- Text section:
============================================================
Motion for leave to bring in a Bill (Standing Order No. 23)
Thank you, Mr Speaker. Follow that, as they say in all the best music halls.
I beg to move,
That leave be given to bring in a Bill to make provision to equalise leave, pay and allowance arrangements for adoptive parents with those of parents whose children are born to them; to equalise eligibility for adoption leave and pay with that of maternity leave and pay; to equalise the rates of pay for the first six weeks of maternity leave and adoption leave; to equalise the entitlement to allowances for self-employed adopters and self-employed mothers; and for connected purposes.
I want to set out the current position, what these provisions would do and why the Bill is important. It all started in April this year, when I attended the annual delegates meeting of the Union of Shop, Distributive and Allied Workers and heard the impassioned speeches from delegates who asked for adoptive parents to be given the same statutory rights as parents who have children born to them. I thank Neil Clarkson of USDAW and Adoption UK for their help with the background information, and of course the Library.
The Bill is not about who can adopt and why; it is about how adopters are treated in relation to statutory pay and leave when they do. If they were treated equally, perhaps more would come forward. The issues in my Bill, however, have been effectively overlooked, falling through the gap between the Department for Education and the Department for Business, Innovation and Skills, but I am pleased that the Government are currently looking at adoption, and the Under-Secretary of State for Education, the hon. Member for East Worthing and Shoreham (Tim Loughton), who has responsibility for children and families, has assembled a ministerial advisory group. I hope it will consider the measures in the Bill as part of its discussions.
There also need to be improvements in the support available for adoptive parents. That could be achieved by improving training and awareness for teachers, psychologists, paediatricians, social workers and health visitors. As some adopters have found, it is important that there is a greater awareness among professionals of the particular challenges faced by these children and their families.
Briefly, the statutory background is as follows. It was only in 1999 that adopting parents in the UK had a statutory right to any leave to care for their children. The Employment Act 2002 and subsequent regulations introduced a statutory right to paid adoption leave analogous to statutory maternity pay and maternity leave. From April 2003, adopting parents were also entitled to a period of paid adoption leave when the child is first placed with a family. The Work and Families Act 2006 extended statutory adoption pay to 39 weeks from April 2007.
============================================================
- Raw data:

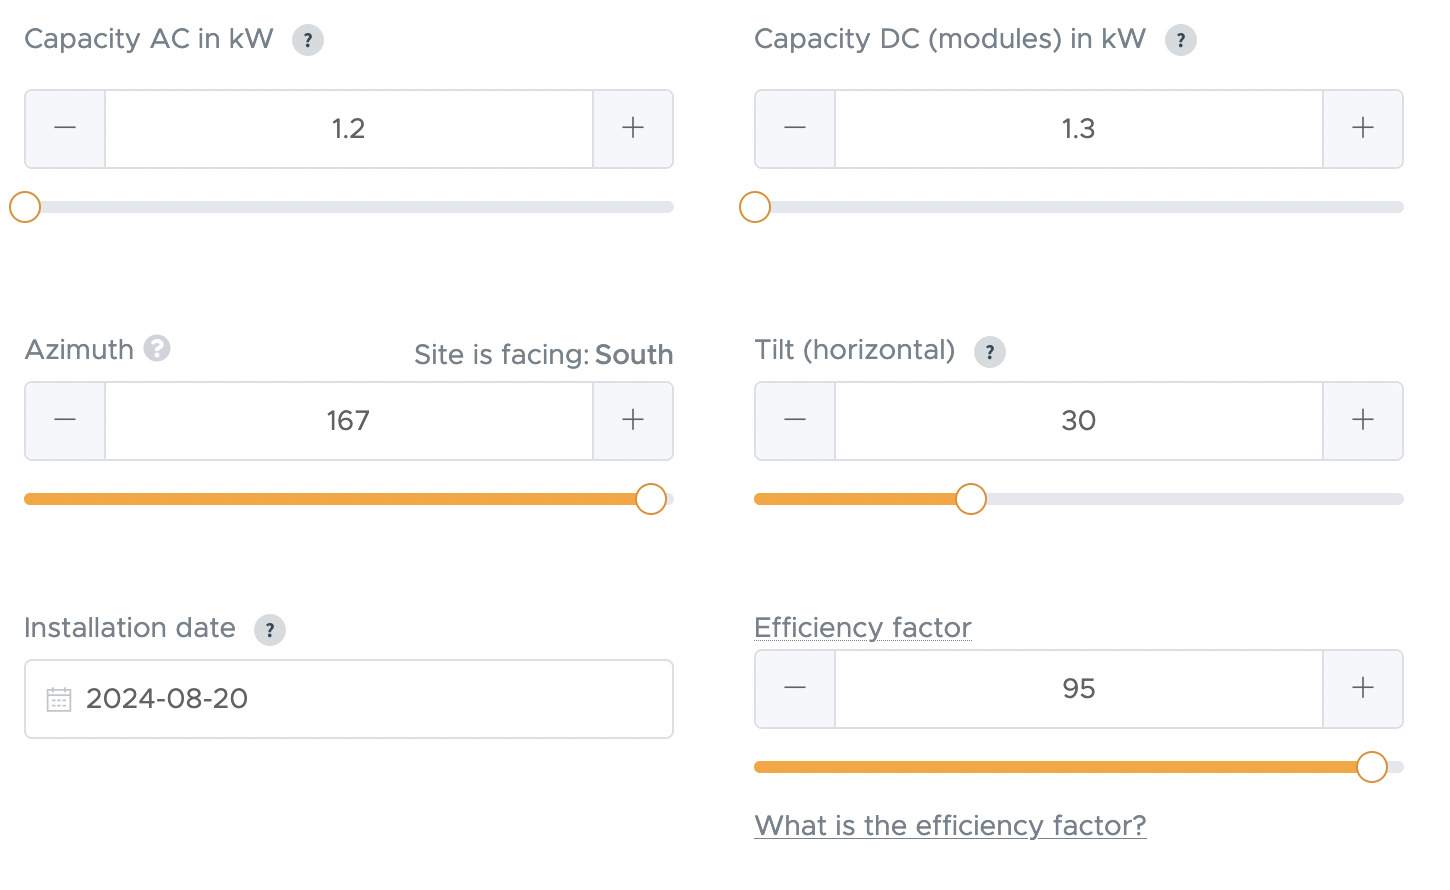The image size is (1450, 890).
Task: Click the Tilt (horizontal) help icon
Action: tap(990, 352)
============================================================
- Requirement:
Reproduce, word for word, the passage of the speech on adoption leave from "The Bill is not" to "of its discussions.".

- Solution for this exercise:
The Bill is not about who can adopt and why; it is about how adopters are treated in relation to statutory pay and leave when they do. If they were treated equally, perhaps more would come forward. The issues in my Bill, however, have been effectively overlooked, falling through the gap between the Department for Education and the Department for Business, Innovation and Skills, but I am pleased that the Government are currently looking at adoption, and the Under-Secretary of State for Education, the hon. Member for East Worthing and Shoreham (Tim Loughton), who has responsibility for children and families, has assembled a ministerial advisory group. I hope it will consider the measures in the Bill as part of its discussions.